Americans have been made to feel like failures when it comes to retirement savings. They have been told that their savings shortfalls are their fault. If only they would save more, make better financial decisions, and anticipate future life events, they would be able to approach their golden years without worry. But few actually make it to age 65 with adequate — let alone healthy — nest eggs.

This new NEFE-funded research shows that it is typical for a person to experience significant setbacks in their retirement savings throughout their lifetime — so common, that 96 percent of Americans experience four or more income shocks by the time they reach age 70.

Job loss, sickness, divorce: these are the kinds of life and economic events that derail even the most disciplined of savers. People want to believe “it won’t happen to me.” The truth is that almost no one is safe from these shocks, and low-income individuals are disproportionately affected.

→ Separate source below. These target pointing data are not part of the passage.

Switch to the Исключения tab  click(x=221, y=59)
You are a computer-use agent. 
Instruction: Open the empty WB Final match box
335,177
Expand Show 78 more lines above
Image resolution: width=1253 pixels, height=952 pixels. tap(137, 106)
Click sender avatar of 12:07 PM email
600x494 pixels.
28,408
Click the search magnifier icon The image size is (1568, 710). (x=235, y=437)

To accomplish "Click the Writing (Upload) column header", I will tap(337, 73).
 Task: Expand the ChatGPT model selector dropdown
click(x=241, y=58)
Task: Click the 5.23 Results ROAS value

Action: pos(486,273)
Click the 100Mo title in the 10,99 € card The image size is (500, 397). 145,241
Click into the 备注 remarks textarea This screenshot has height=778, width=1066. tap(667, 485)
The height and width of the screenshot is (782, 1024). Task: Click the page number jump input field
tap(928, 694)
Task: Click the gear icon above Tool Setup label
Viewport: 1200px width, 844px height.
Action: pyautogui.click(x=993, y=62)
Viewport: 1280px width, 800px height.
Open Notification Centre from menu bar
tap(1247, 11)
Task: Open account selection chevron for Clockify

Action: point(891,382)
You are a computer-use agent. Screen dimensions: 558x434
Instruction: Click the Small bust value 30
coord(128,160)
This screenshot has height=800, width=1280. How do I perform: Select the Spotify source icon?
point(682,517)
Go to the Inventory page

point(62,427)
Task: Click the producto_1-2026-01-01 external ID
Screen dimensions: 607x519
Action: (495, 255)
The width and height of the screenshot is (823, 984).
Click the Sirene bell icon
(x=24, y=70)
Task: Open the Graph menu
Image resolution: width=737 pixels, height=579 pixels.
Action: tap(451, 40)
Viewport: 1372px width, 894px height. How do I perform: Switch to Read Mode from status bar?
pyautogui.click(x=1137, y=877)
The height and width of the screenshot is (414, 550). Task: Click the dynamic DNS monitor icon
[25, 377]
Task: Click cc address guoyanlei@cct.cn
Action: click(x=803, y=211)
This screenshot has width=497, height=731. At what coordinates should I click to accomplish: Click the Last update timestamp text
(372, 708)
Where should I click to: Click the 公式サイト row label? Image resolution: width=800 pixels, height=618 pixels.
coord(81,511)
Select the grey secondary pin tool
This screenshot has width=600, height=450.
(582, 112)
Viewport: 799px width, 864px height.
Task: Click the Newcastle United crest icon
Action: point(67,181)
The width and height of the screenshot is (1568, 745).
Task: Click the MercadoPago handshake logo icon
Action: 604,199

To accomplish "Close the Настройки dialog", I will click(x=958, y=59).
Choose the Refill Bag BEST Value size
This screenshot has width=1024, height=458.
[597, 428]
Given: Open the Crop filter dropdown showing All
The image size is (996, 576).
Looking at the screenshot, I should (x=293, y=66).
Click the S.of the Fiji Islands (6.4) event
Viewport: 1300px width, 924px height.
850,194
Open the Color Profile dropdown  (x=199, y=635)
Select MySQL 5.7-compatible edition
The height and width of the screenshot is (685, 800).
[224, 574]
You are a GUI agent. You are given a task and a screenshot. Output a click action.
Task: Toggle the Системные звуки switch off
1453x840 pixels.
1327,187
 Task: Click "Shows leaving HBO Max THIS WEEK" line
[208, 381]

With limited means to finance these shocks, they withdraw from their 401(k)s — if they are fortunate enough to have access to employer-provided retirement plans at all.

Most retirement savings research isolates just one determinant — such as a change in health status — and measures the impact of that change on retirement savings, holding all other factors constant. This approach assumes that changes happen one at a time, and ignores the fact that life events that affect retirement savings — unemployment, divorce, income disruptions — cluster together.

However, this study takes into account the reality that while sometimes unpredictable, changes in peoples’ lives do not occur independently, and that the magnitude of the impact on retirement savings depends on gender, race and socioeconomic status. By evaluating each factor’s relative impact on defined contribution retirement savings accumulations for different age and income groups, it becomes more clear who is at risk of not having enough retirement savings, and why.